Subject: GENERIC ALE
Date: 1992-06-22 18:04:00 GMT
To: Homebrew Digest
Fm: Jack Schmidling
From: firstname.lastname@example.org (Jeff Frane)
>Having not only tasted WGB, but.....
Now that my beer has not only been publicly proclaimed to be NOT the World's
Worst, in addition to being "clean", I will leave the "World's Greatest" fun
behind and return to what I originally was trying to produce and indeed
called it, i.e. Generic Ale.
I will use Jeff's comments to illustrate my discussion......
>Jack's beer wasn't contaminated (which is good, but I would expect that of
any brewer who had made more than a couple of batches)
In actual fact, I made many batches over many years and most of them were or
became contaminated. Without access to a forum such as this, I would never
have known that Red Star had problems nor would I have had a clue that most
of the experiments with different yeast were simply with re-packaged Red
Star. So your comment is misleading to say the least.
> but it also wasn't tasty.
Now we get to Generic Ale.
>More to the point, I think you are wrong in general: I think bitterness
is great but...
I discussed the reason for the excess bitterness yesterday....
> when it exists in a (sorry, Jack) thin and otherwise flavorless beer, you
don't get good beer.
>I think it could have been improved considerably--not necessarily by
adding a lot of malt--but simply by bringing in some other flavor
As a born-again brewer, with a scientific bent and perhaps a wooden tongue, I
decided that the best way to learn brewing was to start with the most basic
recipe and process and find out just what basic beer, i.e. Generic Ale should
taste like. Once I had that firmly established, I could then venture into
other "flavor elements" using Generic Ale as a standard.

○ ○ ○

§ WHAT THIS EXERCISE ASKS
[1] Name every header field label that appears at the top of the Generic Ale post.
[2] According to the Generic Ale post, what were most of the writer's experiments with different yeast actually done with?
[3] Echo the Generic Ale post word for word, starting with "Now that my" and going on through "say the least.".
The records that come next have no connection to the Generic Ale post.

§ DATA ENTRIES
○ ○ ○

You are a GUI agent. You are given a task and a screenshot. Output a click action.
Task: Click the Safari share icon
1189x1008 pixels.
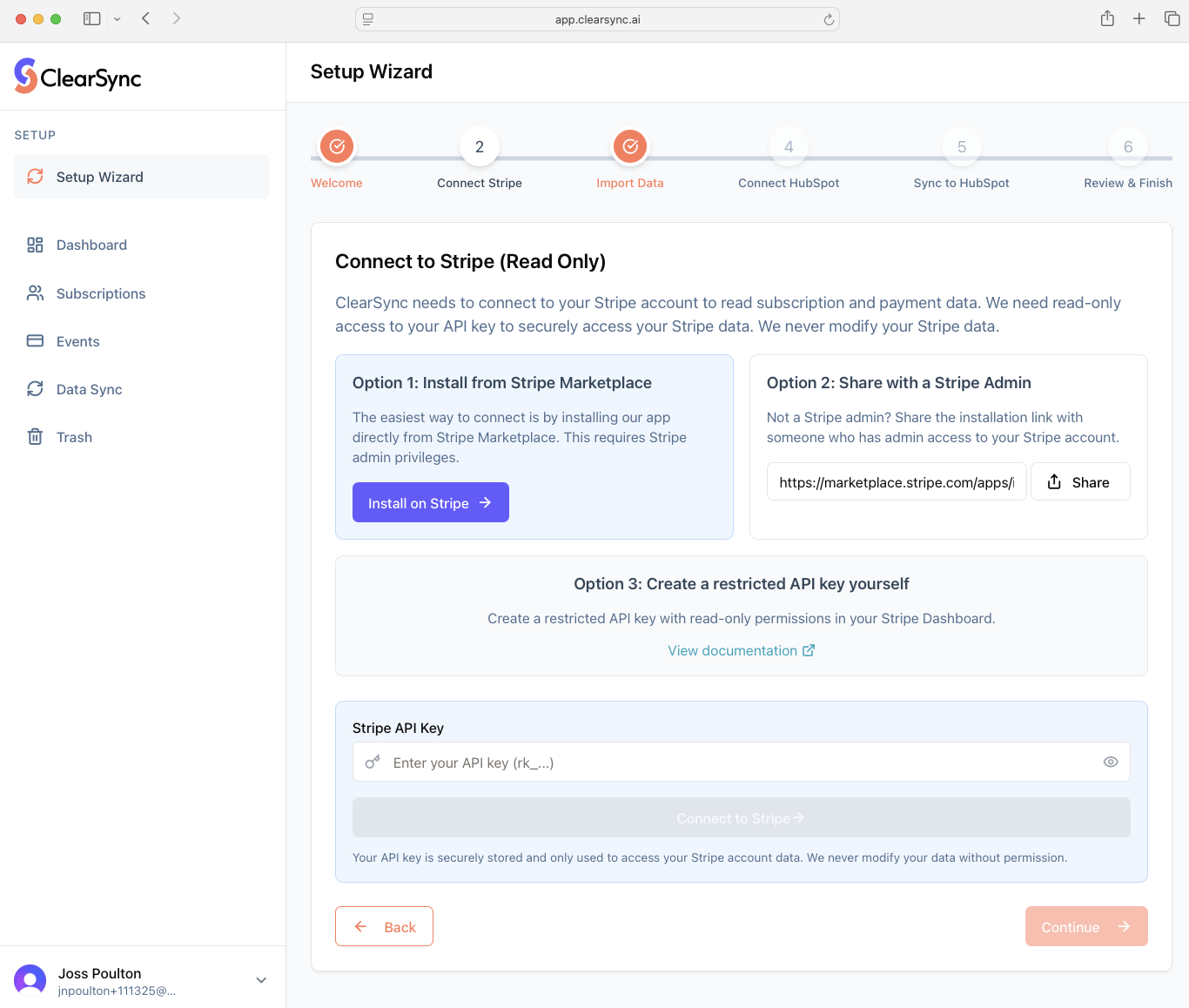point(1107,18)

○ ○ ○

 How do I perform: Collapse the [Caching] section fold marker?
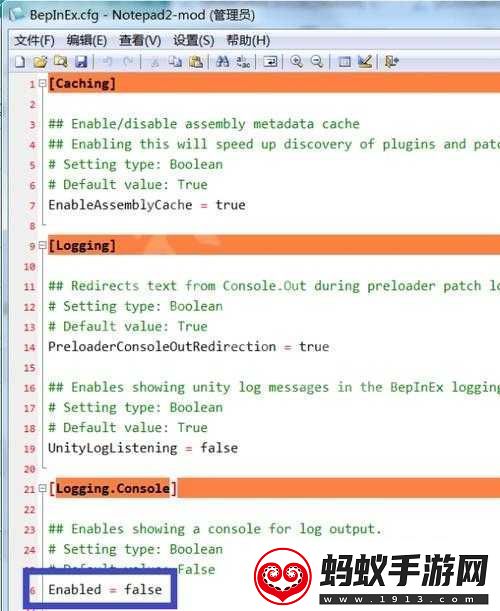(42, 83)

○ ○ ○

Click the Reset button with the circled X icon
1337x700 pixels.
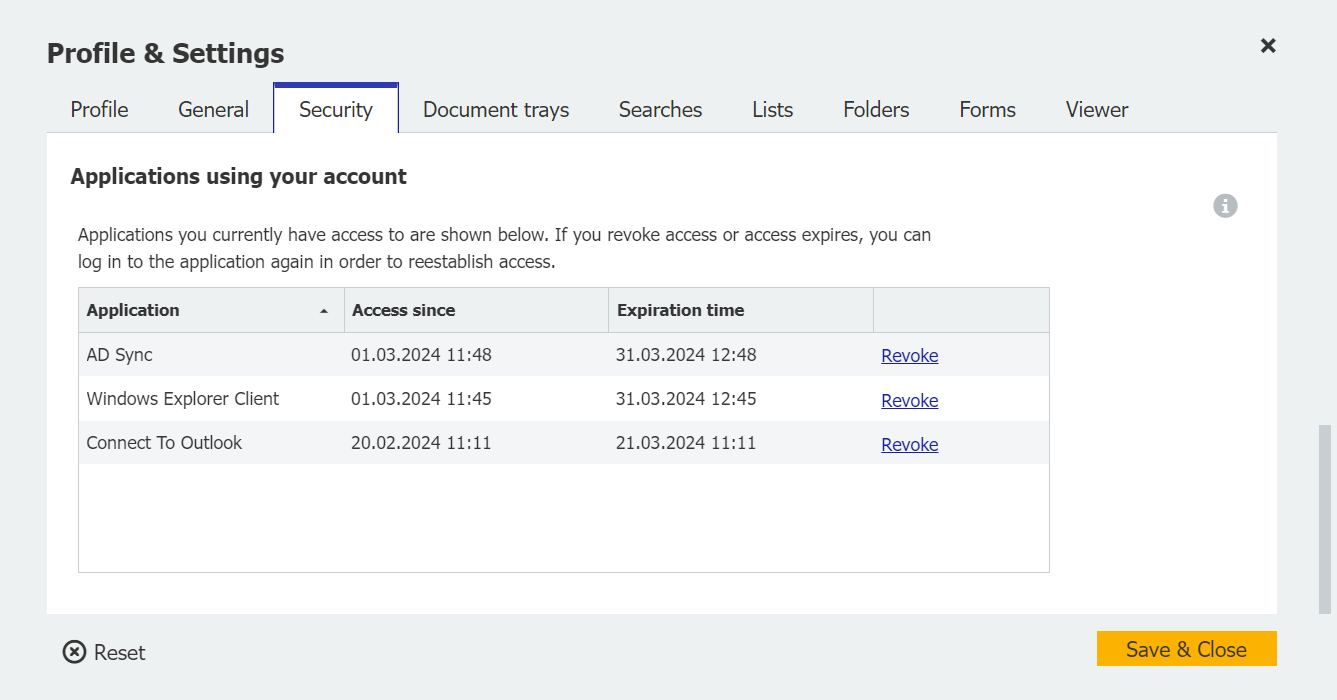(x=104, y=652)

○ ○ ○

§ SOLUTIONS TO THE EXERCISE
[1] Subject, Date, To, Fm, From

[2] Re-packaged Red Star.

[3]
Now that my beer has not only been publicly proclaimed to be NOT the World's
Worst, in addition to being "clean", I will leave the "World's Greatest" fun
behind and return to what I originally was trying to produce and indeed
called it, i.e. Generic Ale.
I will use Jeff's comments to illustrate my discussion......
>Jack's beer wasn't contaminated (which is good, but I would expect that of
any brewer who had made more than a couple of batches)
In actual fact, I made many batches over many years and most of them were or
became contaminated. Without access to a forum such as this, I would never
have known that Red Star had problems nor would I have had a clue that most
of the experiments with different yeast were simply with re-packaged Red
Star. So your comment is misleading to say the least.